Thursday, October 13, 2011

Lessons from Understanding Enneatype 3

Accomplishments don't make the man or the woman.  I don't have to strive and achieve to become worthwhile.  I am worthwhile because I exist, because at my very core I am an embodiment of all that is valuable and worthwhile. 

Though being impressive to others and admired by them may feel affirming, I can really know my value only by affirming myself at my core.  I am not my image.  I am not what I project.  I am not my exterior.  I am valuable because of what is inherently me inside, and the only real affirmation is that inner experiential knowledge.  My image won't help me to escape worthlessness, for there is no worthlessness to escape from. 

Friday, October 7, 2011

Lessons from Understanding Enneatype 2

All of us need to be loved.  In so many ways we do what we can to obtain love, whatever we believe is necessary in order to encourage it, be worthy of it, and hang onto it.  The only problem is this:  It's wasted effort, which diverts us from knowing that Love is already here for us.  Love is here, throughout our being, pervading and enveloping us with its constant presence -- if only we would open ourselves to it and allow ourselves to know it in its fullness, depth, warmth, and richness. 

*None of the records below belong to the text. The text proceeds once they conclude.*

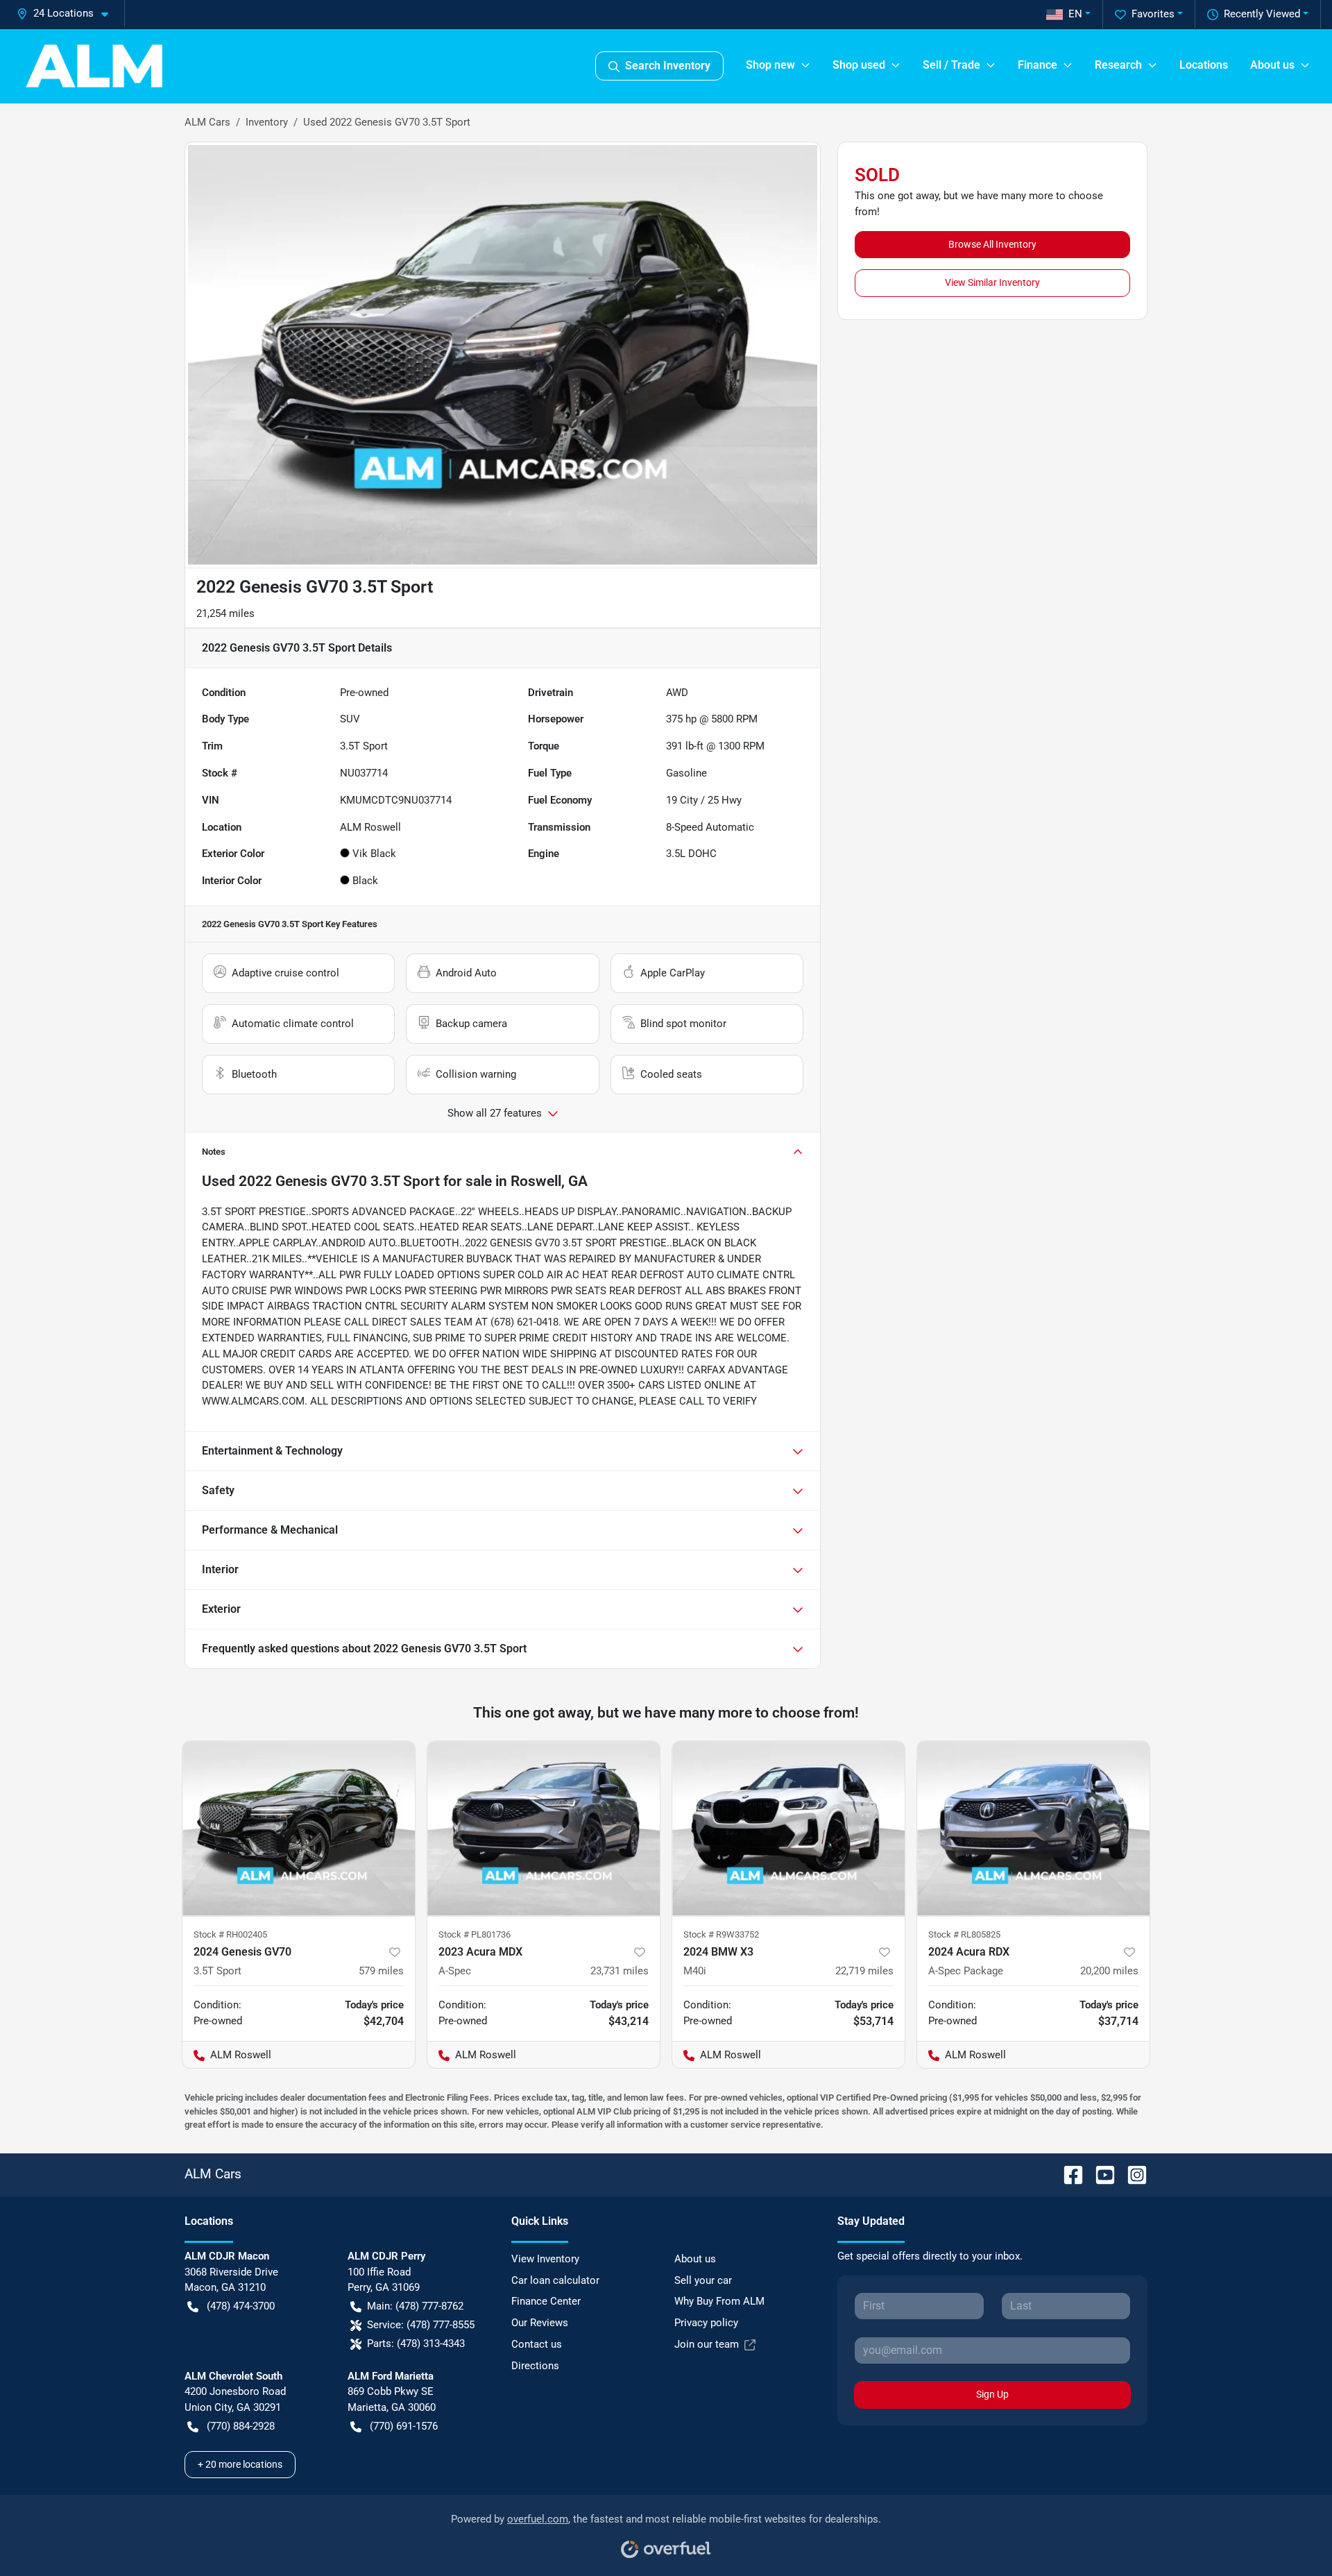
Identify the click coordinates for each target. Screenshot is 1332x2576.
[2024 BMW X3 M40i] (788, 1828)
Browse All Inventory (992, 244)
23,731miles (619, 1971)
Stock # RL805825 (964, 1934)
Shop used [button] (858, 64)
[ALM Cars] (94, 66)
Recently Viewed (1262, 14)
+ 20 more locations (240, 2464)
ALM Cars (207, 122)
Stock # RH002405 (230, 1934)
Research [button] (1118, 64)
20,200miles (1109, 1971)
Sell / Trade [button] (951, 64)
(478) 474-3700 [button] (241, 2306)
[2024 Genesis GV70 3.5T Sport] (298, 1828)
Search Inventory (667, 65)
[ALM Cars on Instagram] (1131, 2174)
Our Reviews (539, 2322)
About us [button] (1272, 64)
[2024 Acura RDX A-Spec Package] (1033, 1828)
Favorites (1153, 14)
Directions (535, 2365)
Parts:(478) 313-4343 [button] (416, 2343)
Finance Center (546, 2301)
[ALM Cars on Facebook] (1068, 2174)
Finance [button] (1037, 64)
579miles (381, 1971)
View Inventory (545, 2259)
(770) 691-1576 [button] (404, 2426)
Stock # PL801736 (474, 1934)
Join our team (706, 2344)
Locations (1203, 64)
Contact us (536, 2344)
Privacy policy (706, 2322)
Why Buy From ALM (719, 2301)
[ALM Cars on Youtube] (1100, 2174)
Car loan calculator (555, 2280)
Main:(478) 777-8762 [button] (415, 2306)
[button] (68, 13)
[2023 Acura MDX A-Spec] (543, 1828)
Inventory (267, 122)
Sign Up (992, 2394)
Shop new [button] (770, 64)
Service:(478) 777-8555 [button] (421, 2325)
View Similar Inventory (992, 282)
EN (1075, 14)
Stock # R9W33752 (721, 1934)
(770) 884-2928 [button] (241, 2426)
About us (695, 2259)
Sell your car (703, 2280)
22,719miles (864, 1971)
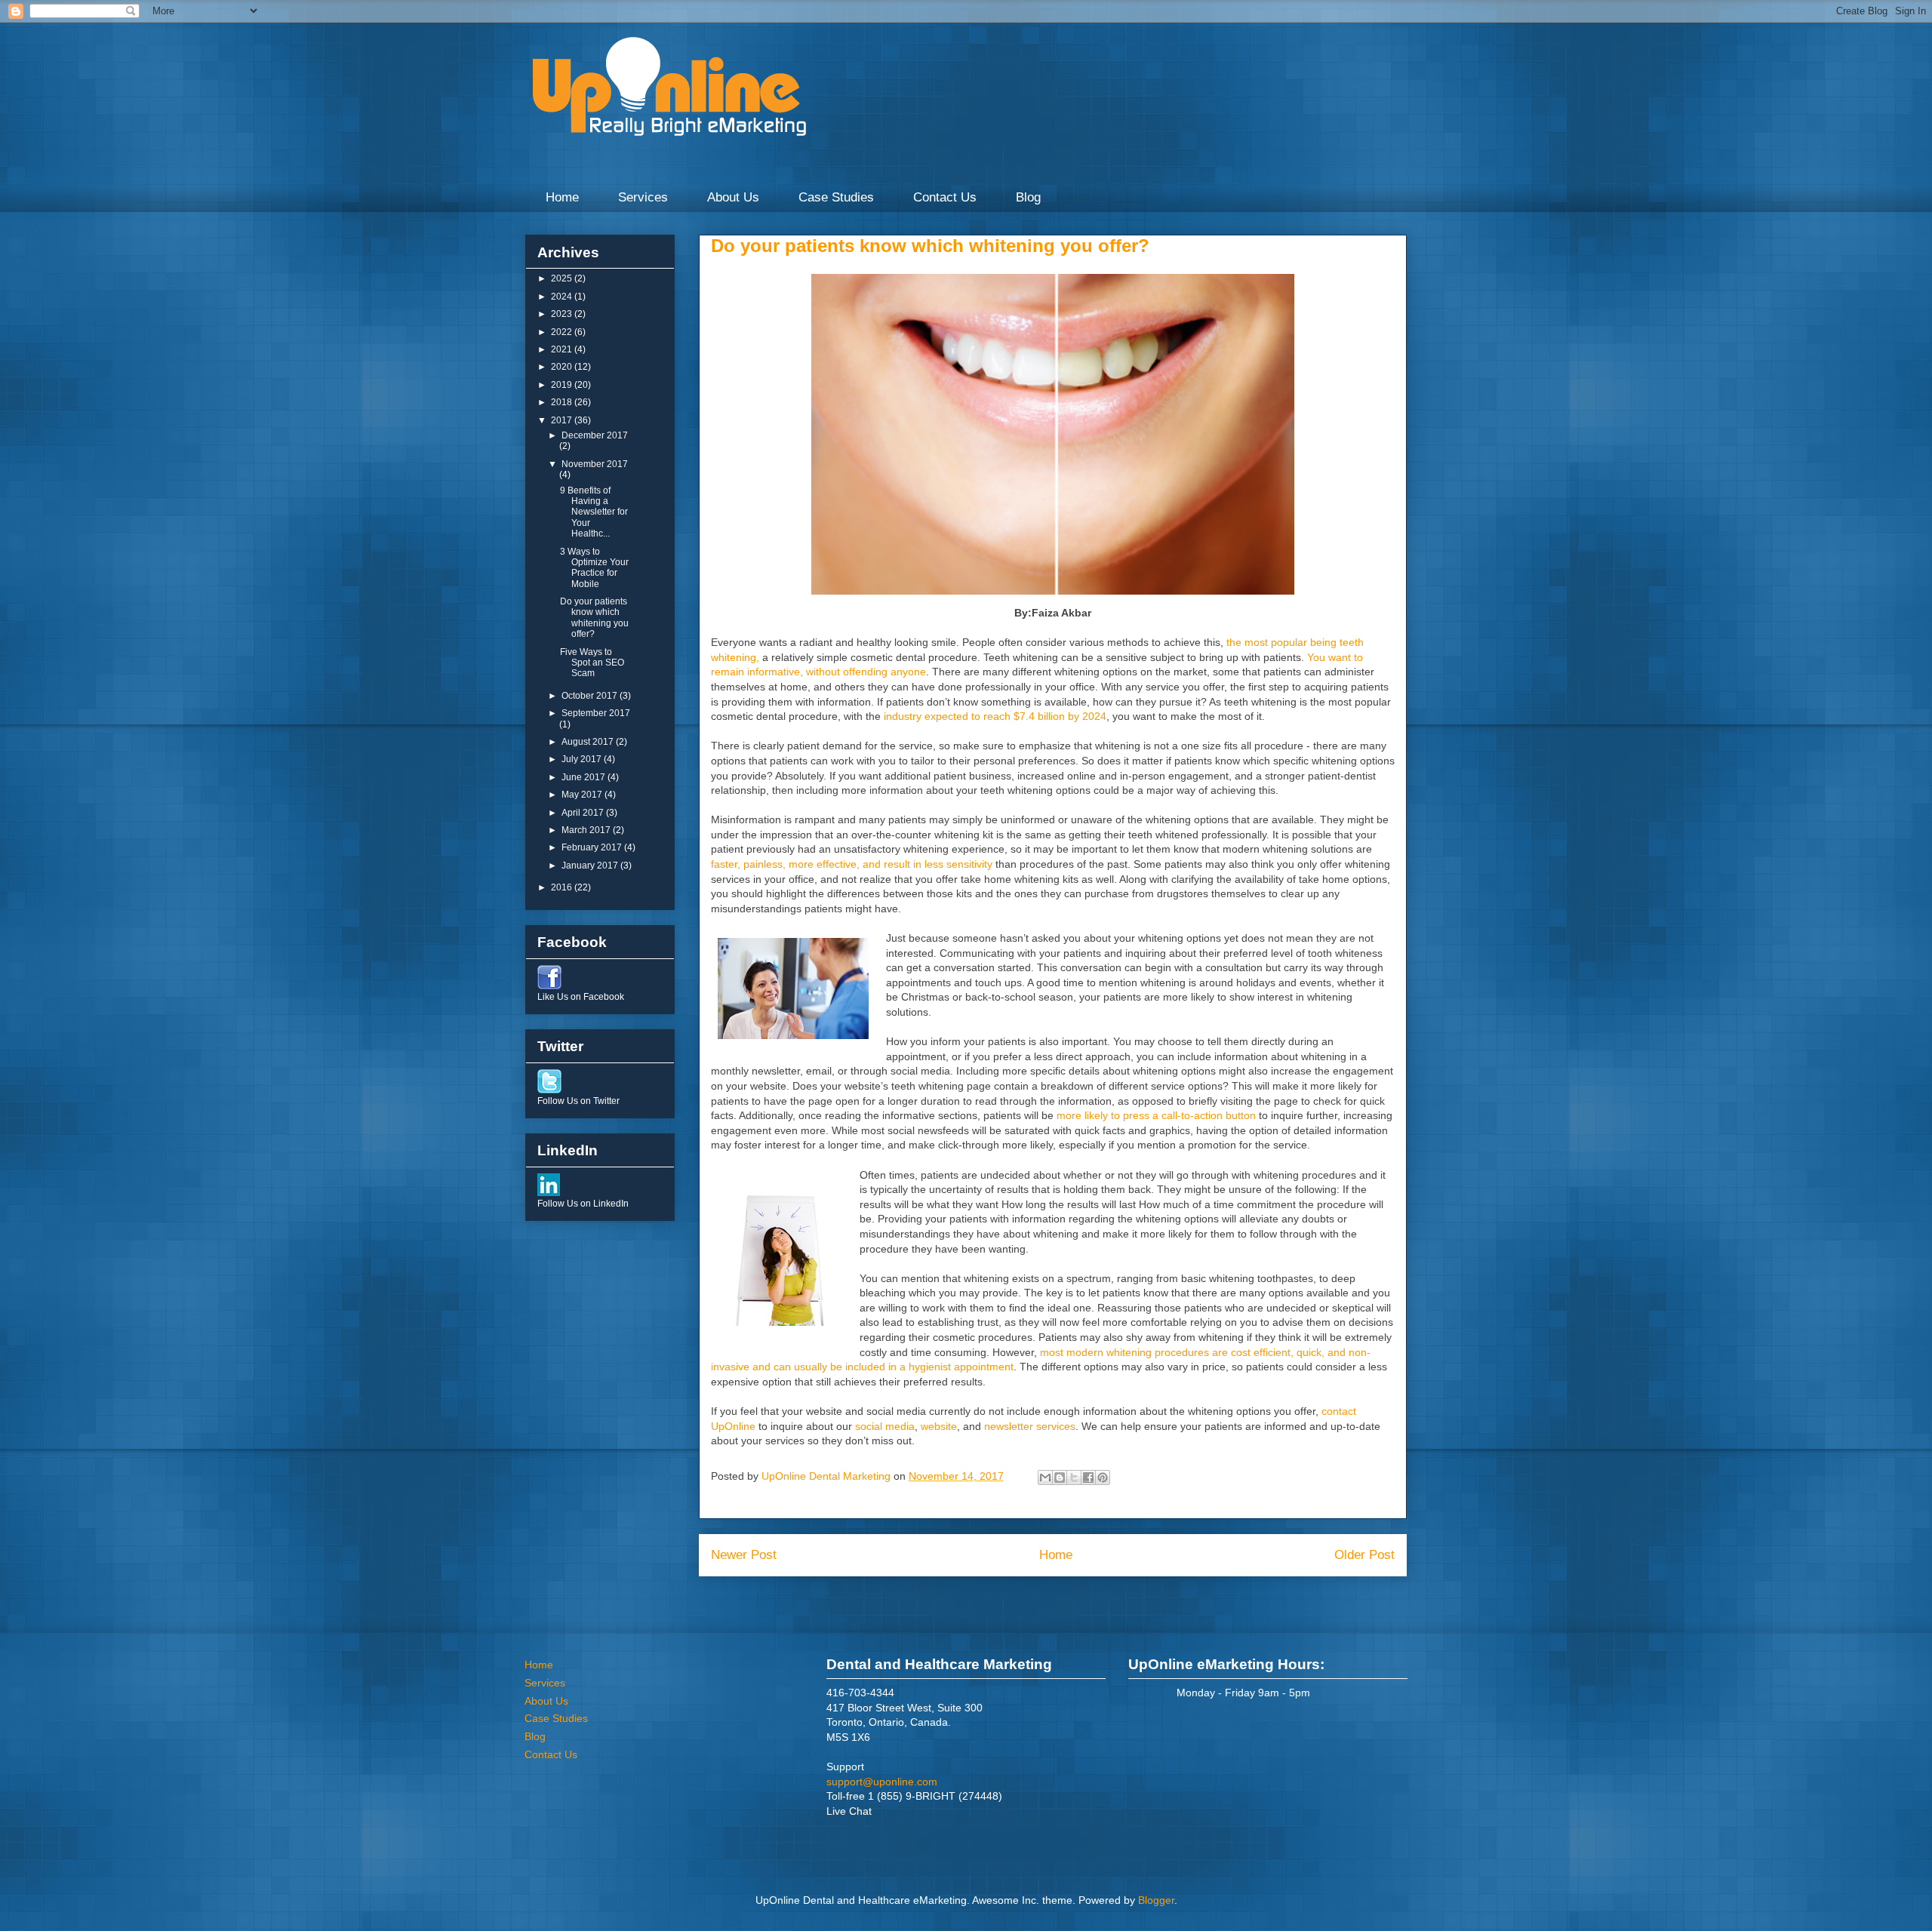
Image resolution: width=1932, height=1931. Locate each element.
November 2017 (594, 464)
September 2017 (595, 713)
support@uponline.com (881, 1782)
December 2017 (594, 435)
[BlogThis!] (1059, 1477)
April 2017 (583, 812)
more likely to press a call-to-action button (1156, 1115)
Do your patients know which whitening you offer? (594, 617)
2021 (562, 349)
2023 (562, 314)
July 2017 (582, 759)
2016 (562, 887)
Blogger (1156, 1900)
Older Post (1364, 1555)
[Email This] (1045, 1477)
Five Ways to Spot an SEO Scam (592, 663)
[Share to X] (1073, 1477)
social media (885, 1426)
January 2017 (590, 865)
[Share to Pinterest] (1102, 1477)
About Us (733, 197)
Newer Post (744, 1555)
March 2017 (587, 830)
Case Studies (836, 197)
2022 (562, 332)
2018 (562, 402)
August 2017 (588, 741)
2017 (562, 420)
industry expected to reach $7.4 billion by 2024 (995, 716)
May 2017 (583, 794)
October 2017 (590, 695)
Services (643, 197)
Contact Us (945, 197)
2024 (562, 296)
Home (562, 197)
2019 (562, 385)
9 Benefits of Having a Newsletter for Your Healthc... (594, 512)
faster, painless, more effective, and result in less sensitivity (851, 864)
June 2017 (584, 777)
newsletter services (1029, 1426)
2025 (562, 278)
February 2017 (592, 847)
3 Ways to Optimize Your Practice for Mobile (594, 567)
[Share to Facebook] (1088, 1477)
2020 (562, 366)
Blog (1028, 197)
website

Why all the unnecessary striving?  Because we so easily close our eyes to the real Love that is there all along and look for it outside of ourselves, as if someone else can give us what we already have but won't face.

When we dare to recognize the Love that characterizes our being -- and dare to inhabit it and know that it IS us -- then love is not something we need; we don't have to become worthy of it, we don't have to grasp for it, we don't have to hanker after it, we don't need to manipulate anything or anyone to get it.  It just is. 

And that is beautiful.

Monday, October 3, 2011

Lessons from Understanding Enneatype 1

Goodness is real.  However, it's not our personalities, or egos, which can attain real Goodness.  They seek it nonetheless and ironically cut us off from what we most desire. 

The very act of striving to be or do something "just right"--whatever it is we might want to be or do, and whatever it is we mean by "just right"--causes our personalities to become more crystallized--more hardened and unyielding.  The harder a personality gets, the more of a trap it is.  In trying to embody such Goodness, we build our own prison cells.

It's not that we shouldn't be Good.  It's that we ARE Good, just as we are--a concept that is difficult for most of us.  Until we come to experience our true inner Goodness, we tend to strive, turning our attention away from real Goodness and toward some idea we've put together (or which we have learned from our families or social groups) about what Goodness should look like.

The key is to turn inward and explore our deep experience.  It's real and true, and it will lead us to know Goodness.  Our feelings are our teachers.